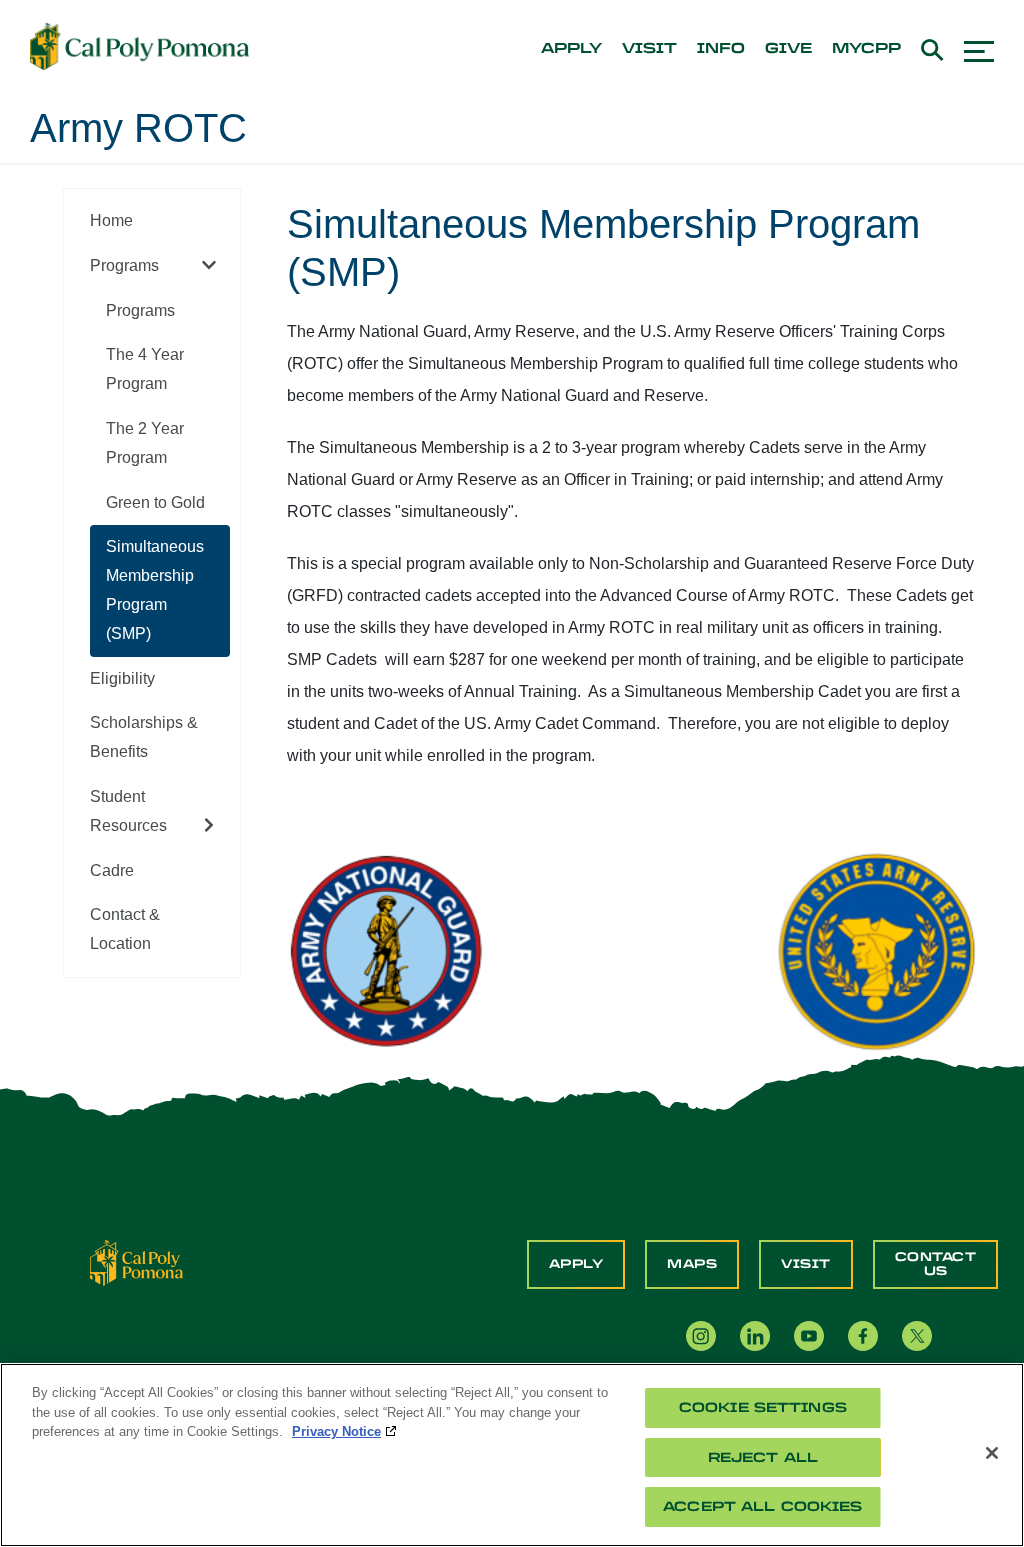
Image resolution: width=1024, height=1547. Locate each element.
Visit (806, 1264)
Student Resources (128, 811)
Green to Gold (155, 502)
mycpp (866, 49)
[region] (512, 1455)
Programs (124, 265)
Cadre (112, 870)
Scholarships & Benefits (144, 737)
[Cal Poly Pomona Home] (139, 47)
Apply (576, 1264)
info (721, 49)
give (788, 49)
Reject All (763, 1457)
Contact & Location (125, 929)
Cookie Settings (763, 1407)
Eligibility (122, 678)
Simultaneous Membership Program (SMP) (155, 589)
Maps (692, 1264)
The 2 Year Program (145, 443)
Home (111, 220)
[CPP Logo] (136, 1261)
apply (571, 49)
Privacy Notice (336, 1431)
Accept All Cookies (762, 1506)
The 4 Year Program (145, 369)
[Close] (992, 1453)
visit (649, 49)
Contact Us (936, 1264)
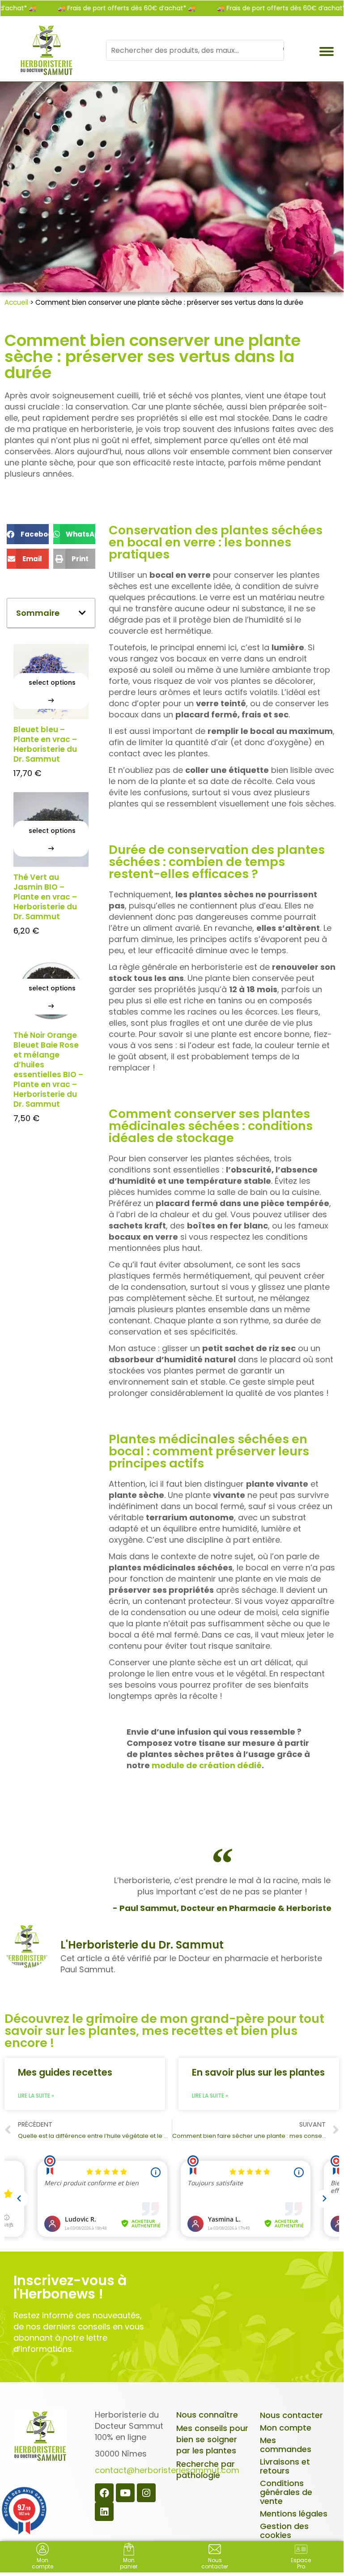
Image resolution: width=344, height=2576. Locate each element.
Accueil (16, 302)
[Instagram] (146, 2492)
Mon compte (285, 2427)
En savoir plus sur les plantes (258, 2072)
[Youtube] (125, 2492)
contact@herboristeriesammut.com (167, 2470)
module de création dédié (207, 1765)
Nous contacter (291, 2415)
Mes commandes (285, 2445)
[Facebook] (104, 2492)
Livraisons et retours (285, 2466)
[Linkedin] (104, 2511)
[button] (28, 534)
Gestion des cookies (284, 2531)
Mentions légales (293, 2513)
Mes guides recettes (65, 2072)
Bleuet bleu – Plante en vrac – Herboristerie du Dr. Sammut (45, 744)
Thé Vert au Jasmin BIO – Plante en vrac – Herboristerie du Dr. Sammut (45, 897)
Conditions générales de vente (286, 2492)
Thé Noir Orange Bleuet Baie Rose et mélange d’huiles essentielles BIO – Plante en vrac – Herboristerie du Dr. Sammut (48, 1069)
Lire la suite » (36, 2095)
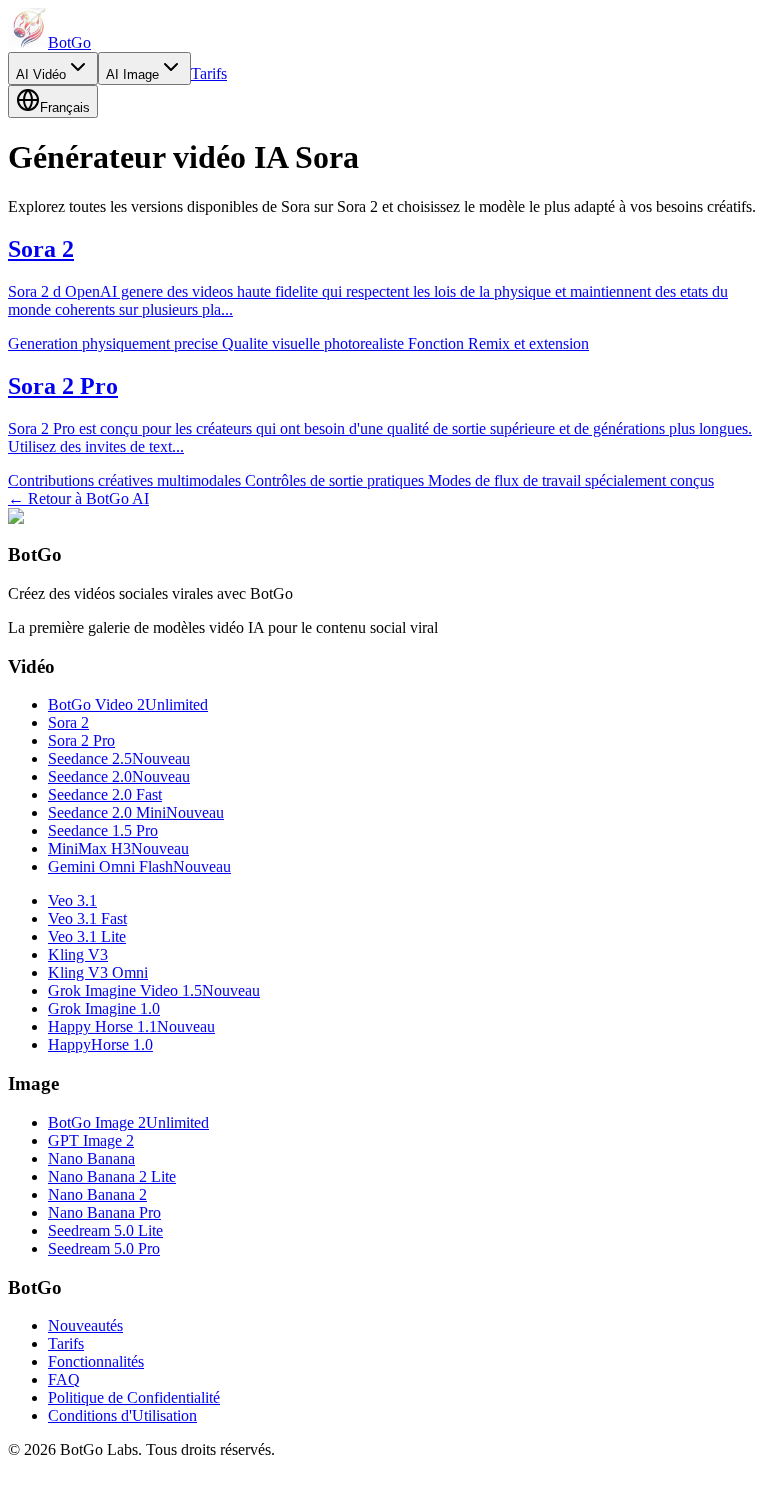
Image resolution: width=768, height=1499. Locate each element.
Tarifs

------------

Set the pictures aside and restate word for word only the lines from the line containing "Cookie Settings (763, 1407)" through the end of the entries above, both included.

Cookie Settings (763, 1407)
Eligibility (122, 678)
Simultaneous Membership Program (SMP) (155, 589)
Maps (692, 1264)
The 2 Year Program (145, 443)
Home (111, 220)
[CPP Logo] (136, 1261)
apply (571, 49)
Privacy Notice (336, 1431)
Accept All Cookies (762, 1506)
The 4 Year Program (145, 369)
[Close] (992, 1453)
visit (649, 49)
Contact Us (936, 1264)
Image resolution: width=344, height=2576. Locate each element.
Accueil (16, 302)
[Instagram] (146, 2492)
Mon compte (285, 2427)
En savoir plus sur les plantes (258, 2072)
[Youtube] (125, 2492)
contact@herboristeriesammut.com (167, 2470)
module de création dédié (207, 1765)
Nous contacter (291, 2415)
Mes commandes (285, 2445)
[Facebook] (104, 2492)
Livraisons et retours (285, 2466)
[Linkedin] (104, 2511)
[button] (28, 534)
Gestion des cookies (284, 2531)
Mentions légales (293, 2513)
Mes guides recettes (65, 2072)
Bleuet bleu – Plante en vrac – Herboristerie du Dr. Sammut (45, 744)
Thé Vert au Jasmin BIO – Plante en vrac – Herboristerie du Dr. Sammut (45, 897)
Conditions générales de vente (286, 2492)
Thé Noir Orange Bleuet Baie Rose et mélange d’huiles essentielles BIO – Plante en vrac – Herboristerie du Dr. Sammut (48, 1069)
Lire la suite » (36, 2095)
Image resolution: width=768, height=1499. Locate each element.
Tarifs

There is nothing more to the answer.